Materials and Methods: A Cross-sectional study was conducted for one year during 2007 among 150 adult individuals (75 males & 75 females) suffering from HIV/AIDS to study depression and psychosocial aspects associated with the disease. An interview schedule was developed by the investigators to study the social problems in individuals with HIV/AIDS and Mastering Depression in Primary Care Version 2.2 instrument was used to assess depression. The participants were selected from HIV/AIDS clinic in Department of Microbiology at I.M.S. in Beneras Hindu University of Varanasi, Uttar Pradesh and in the general population of Sikkim residing within 5 Kilometres radius from the Sikkim Manipal University of Health, Medical and Technological Sciences by using the snowball technique along with quota sampling for gender. Data was tabulated and analyzed by using the Statistical Package for Social Sciences (SPSS) version 10.0 for Windows. Chi-square test was applied for comparisons. Here, a p-value <0.05 was considered as statistically significant.
Results: All participants with HIV/AIDS in this study, tried to maintain secrecy about their disease although only 26.67% of them faced social stigma. Majority (40%) of the respondents with HIV were avoiding social gathering. It was also observed that majority (40%) of them were rejected by their friends and relatives when they came to know about the disease.
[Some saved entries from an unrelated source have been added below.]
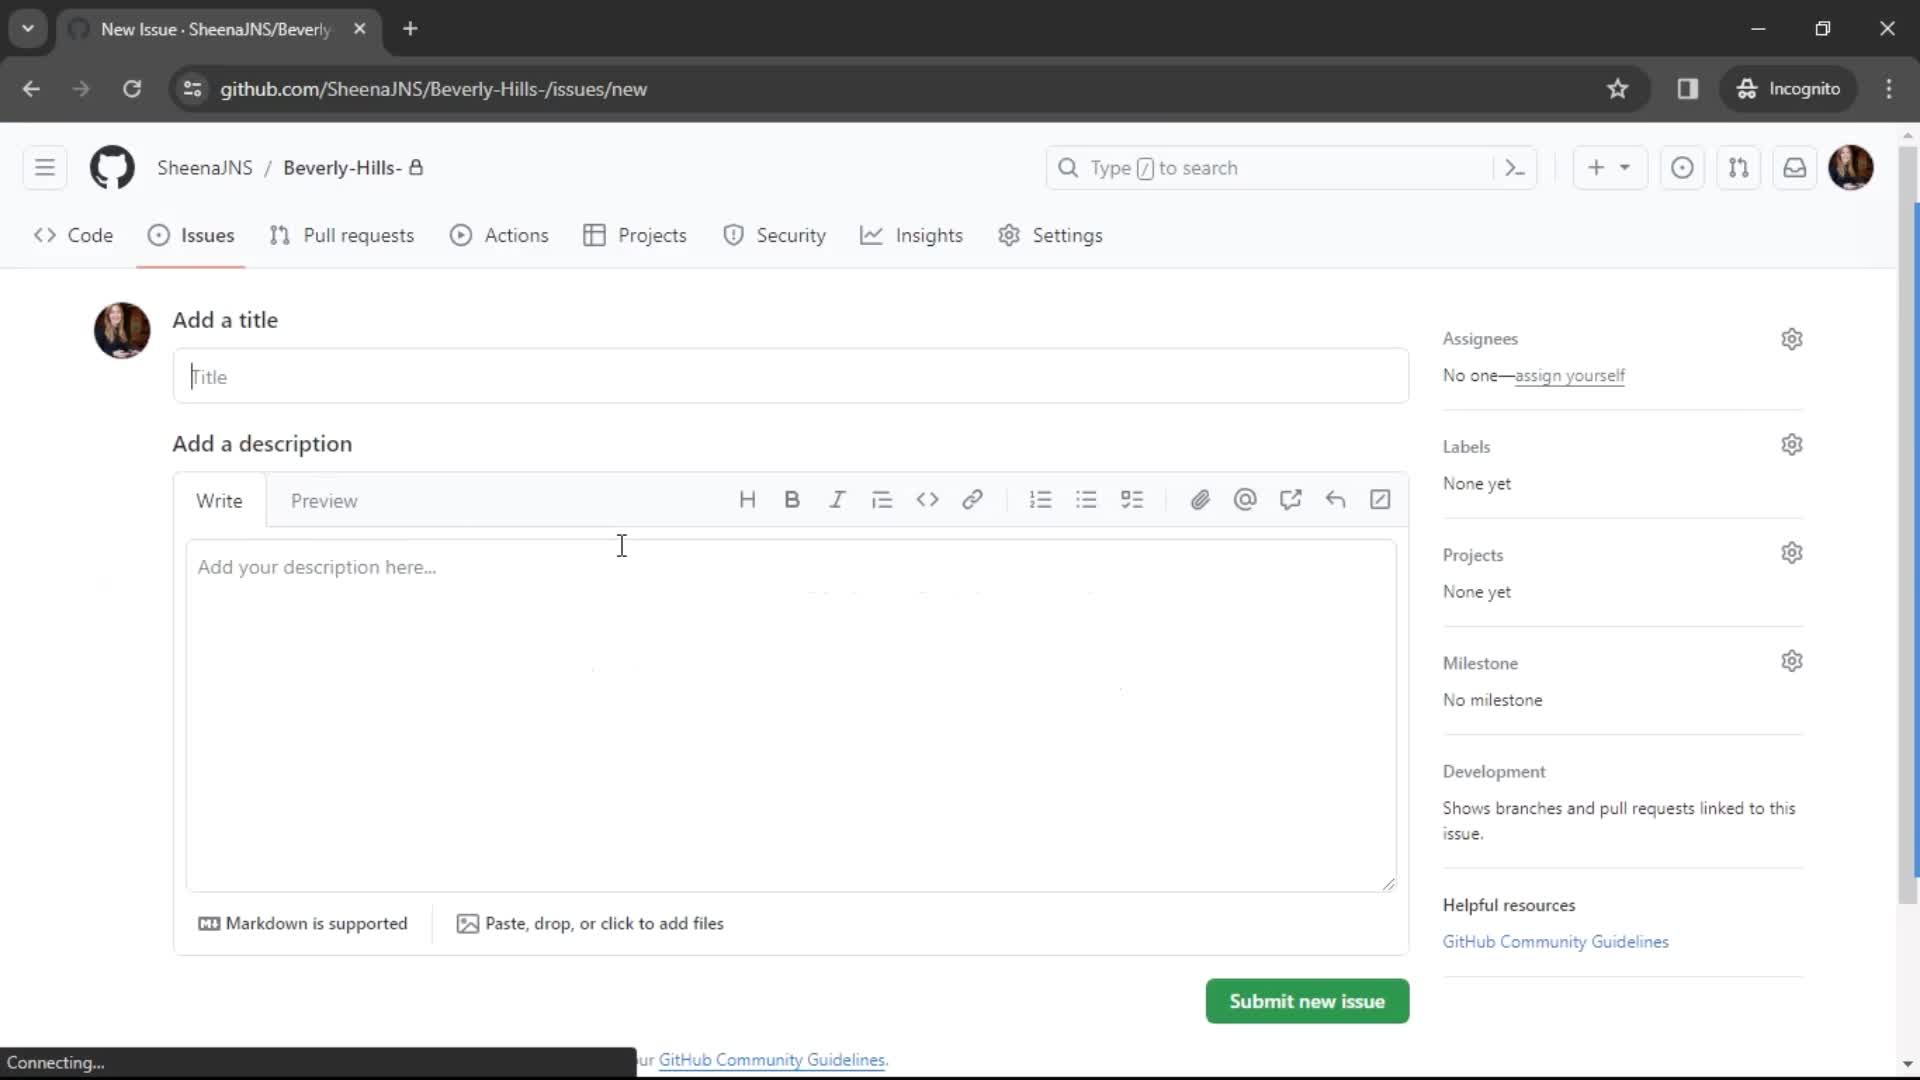Submit new issue button
Image resolution: width=1920 pixels, height=1080 pixels.
pyautogui.click(x=1307, y=1001)
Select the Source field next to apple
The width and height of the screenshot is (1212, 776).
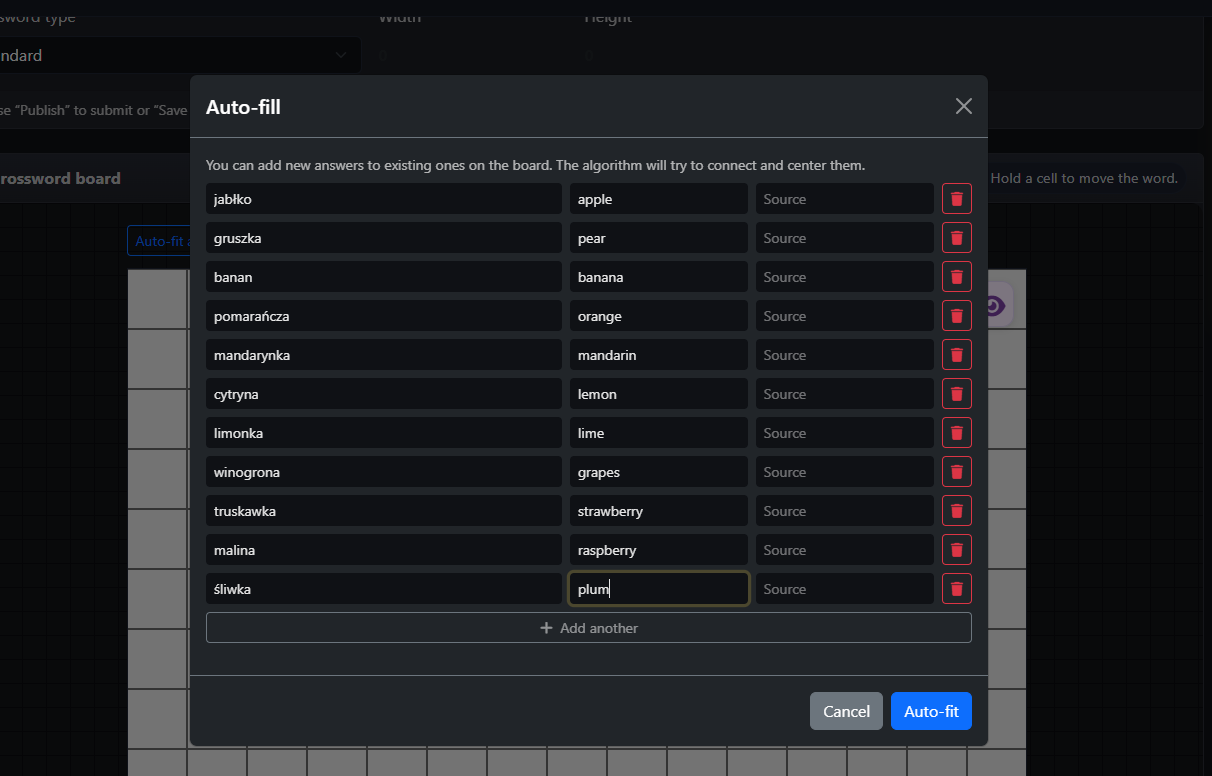click(x=844, y=198)
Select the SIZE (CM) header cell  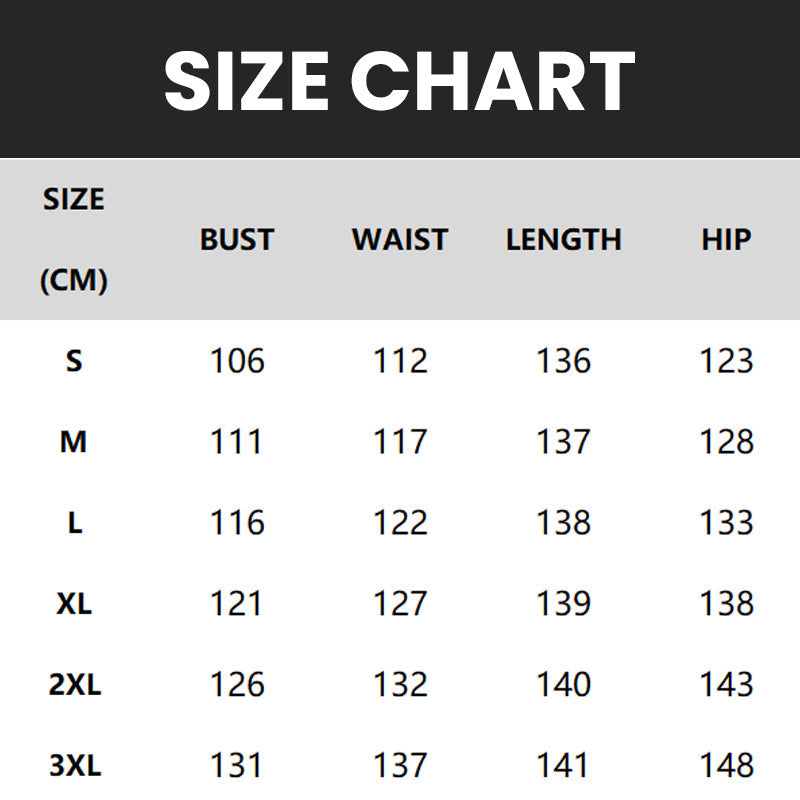pyautogui.click(x=74, y=240)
It was found that all respondents infected with HIV/AIDS were suffering from depression. Females showed higher level of depression than males. The major aspects of depression were apathy, sleep disturbance, pessimism, fatigue, irritability, social withdrawal and dejection.
Conclusion: This study revealed that HIV/AIDS infection is both a medical as well as psychosocial issue. In order to provide the most effective care, the care-givers of HIV/AIDS patients should recognize that both these physiological and psychological factors in HIV/AIDS are of equal importance.